En la casa, descubrieron que se habían abierto armarios y forzado los arcones, incluso en la habitación de Antonia.
El Guardia Civil decidió preguntar a sus hombres si alguien conocía a algún paisano llamado así, hasta que un policía le contestó que podría tratarse de Pepillo Cintabelde, un ex-agente que había sido expulsado por ladrón unos años antes.
Junto al compañero de Cintabelde y dos agentes más, Paredes se dirigió a la casa de Pepillo, donde la mujer les dijo que se había ido a la corrida, que no había querido ni comer. Se había cambiado y había ido hasta la plaza de toros, sin pararse ni un momento.
Procedieron a registra la casa y no tardaron en encontrar una pistola y una camisa manchada de sangre. Ya tenían al asesino del cortijo “El Jardinito”, pero debían detenerlo antes de que huyera y se escondiera en el monte.
El Teniente fue a ver al gobernador de Córdoba, y le solicitó una cosa inédita en una corrida de toros, y más, en una de estas categorías. Pidió que tras la celebración, el público abandonara la plaza de uno en uno, para poder identificar y detener al asesino.
Así, tras la corrida, los agentes se apostaron en los accesos de la plaza, controlando, uno por uno a todos los asistentes. Finalmente, uno de los antiguos compañeros de Pepillo lo reconoció y lo detuvo.
Se le incautaron veintitrés duros de plata, que provenían, sin duda, del asalto al cortijo.

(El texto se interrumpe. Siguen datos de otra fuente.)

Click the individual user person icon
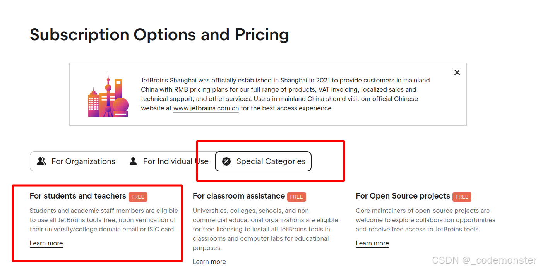Viewport: 538px width, 269px height. [133, 161]
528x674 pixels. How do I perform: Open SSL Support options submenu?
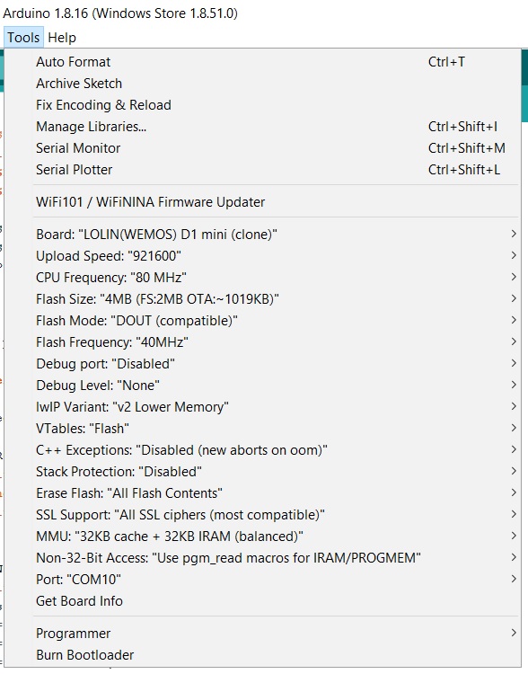point(262,515)
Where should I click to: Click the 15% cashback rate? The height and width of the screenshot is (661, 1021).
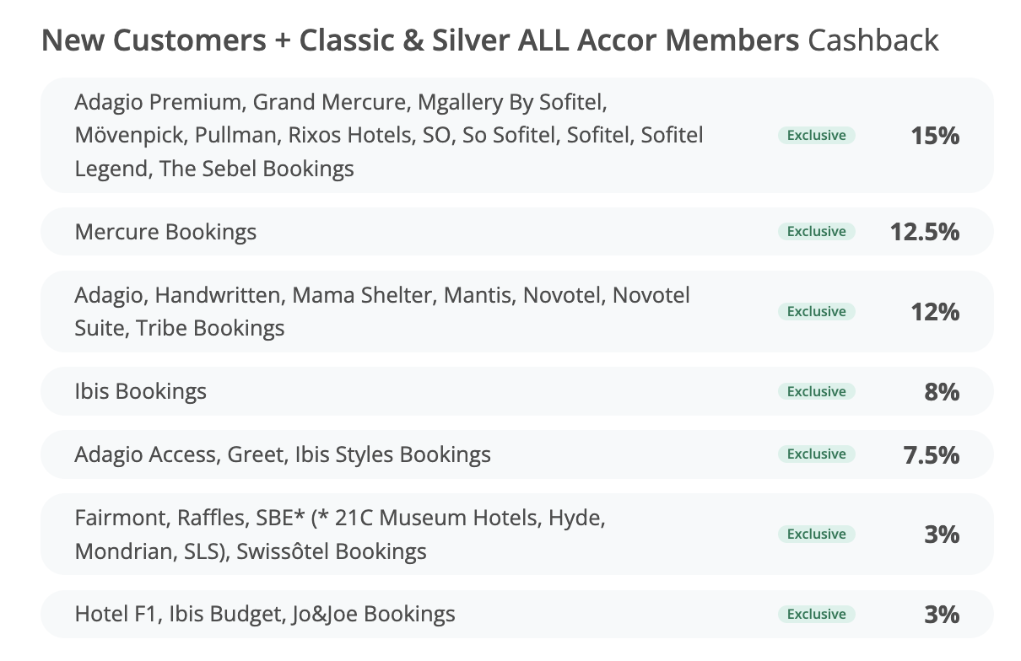tap(935, 135)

Todas las pruebas que le presentaron para que confesara no lograron que dijera nada, y negó una y otra vez su participación en los hechos. Hasta que Paredes le dijo que Antonia le había delatado antes de morir.
Entonces se derrumbó y confesó. Antonia solía darle dinero para sus vicios, y al negarse a darle para la entrada a la corrida, decidió matarla. Luego, descubierto por los dos hombres, los mató también.
En cuanto a las niñas, su explicación fue que “las niñas tienen lengua como los mayores”. Las mató para que no dijeran que había sido él.
Se mostró desafiante durante todo el juicio, pero al ser condenado a cinco penas capitales, se derrumbó. La sentencia se cumplió dos meses después.